_Text_:
= = = = = = =

If you have been around the semiconductor industry long enough you will have seen numerous boom and bust years. Some of the lows have been due to recessions but a great deal more of them have been self-created by the industry. We seem to be in one of those years now.
The world in general, and some countries more than most, have been through a major downturn. It would be easy to attribute the start of the whole process as being the reckless lending on real estate in the US: loans of 125% of property appraisal simply made no sense to anybody but the immediate profiteers of those loans, often also made to people who would not have been able to back up their statements of income. That ridiculous period was compounded by the greed of Wall Street in putting all those lousy loans together as sellable assets; getting credit ratings put on them that were totally unjustified; selling the packages to investors whose greed didn’t look, or want to look, into the detail; but all the time insuring those packages for their own benefit when they knew they would ultimately fail.
We seem to be sitting on a turnaround world – at least to some degree – but the business models that existed before are not as clean today.
Take the PIGS of Europe… I thought my father had invented that acronym forty years ago but it now seems that the world understands it: Portugal, Italy, Greece, Spain. These four countries have a set of work ethics that are not understandable elsewhere in Europe. You can gripe (probably jealously) about the Germans taking six weeks vacation a year; you can wonder at Scandinavians working not one hour longer than legally required because the tax rate on any overtime is so outrageous; you can scratch your head about French farmers who seem to spend as much tractor time blocking roads as they do in plowing. But all these people produce ideas, products, live comfortable socialist-like lives, and pay their taxes…
Not so in the PIGS countries. Finding a public engineering employee moonlighting, for cash, in the afternoons is not a surprise on Via Salaria in Rome; paying no taxes on your dinner is the expectation in just about any city in these warmer Mediterranean climes. But, ultimately, the systems will collapse about their own citizens. They have now collapsed in Greece and while the EU may bail out that country in return for a change in work ethics they should not be surprised if such change is not forthcoming. And now that the financial – but hard to accept for the workers – cure is in place for Greece, why should the PI*S countries that are left expect anything less?

= = = = = = =

_Dataset excerpt_:
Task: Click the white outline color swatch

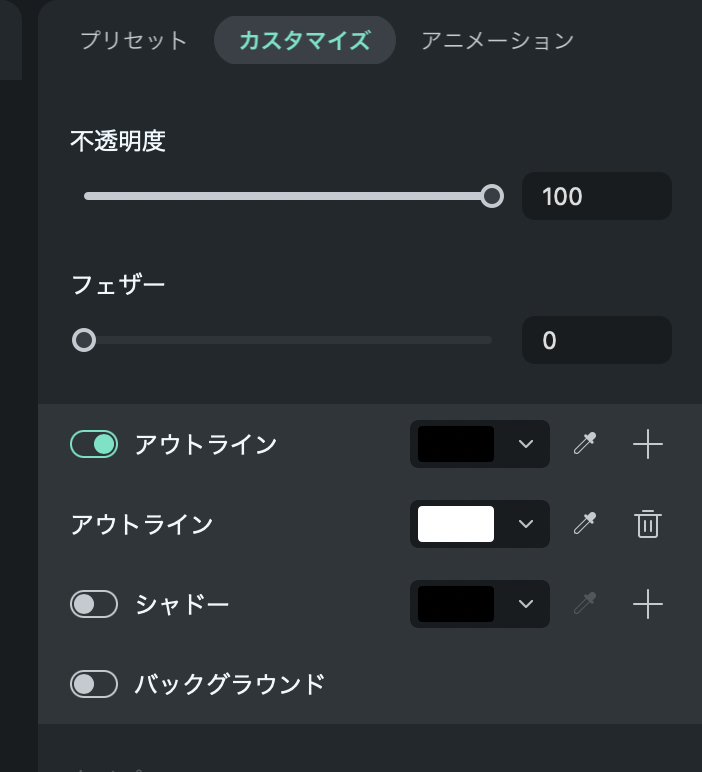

= = = = = = =

_The tasks_:
1. Summarize the downturn commentary in two sentences.
2. Output the passage of the downturn commentary from "If you have" to "those years now.".

_Complete answers_:
1. The commentary says the semiconductor industry seems to be in another of its bust years, while the wider world has been through a major downturn that it connects to reckless US real estate lending and Wall Street's packaging and selling of bad loans. It argues that Portugal, Italy, Greece, and Spain have work ethics unlike the rest of Europe, marked by moonlighting for cash and unpaid taxes, and that their systems will collapse, as Greece's already has.

2.
If you have been around the semiconductor industry long enough you will have seen numerous boom and bust years. Some of the lows have been due to recessions but a great deal more of them have been self-created by the industry. We seem to be in one of those years now.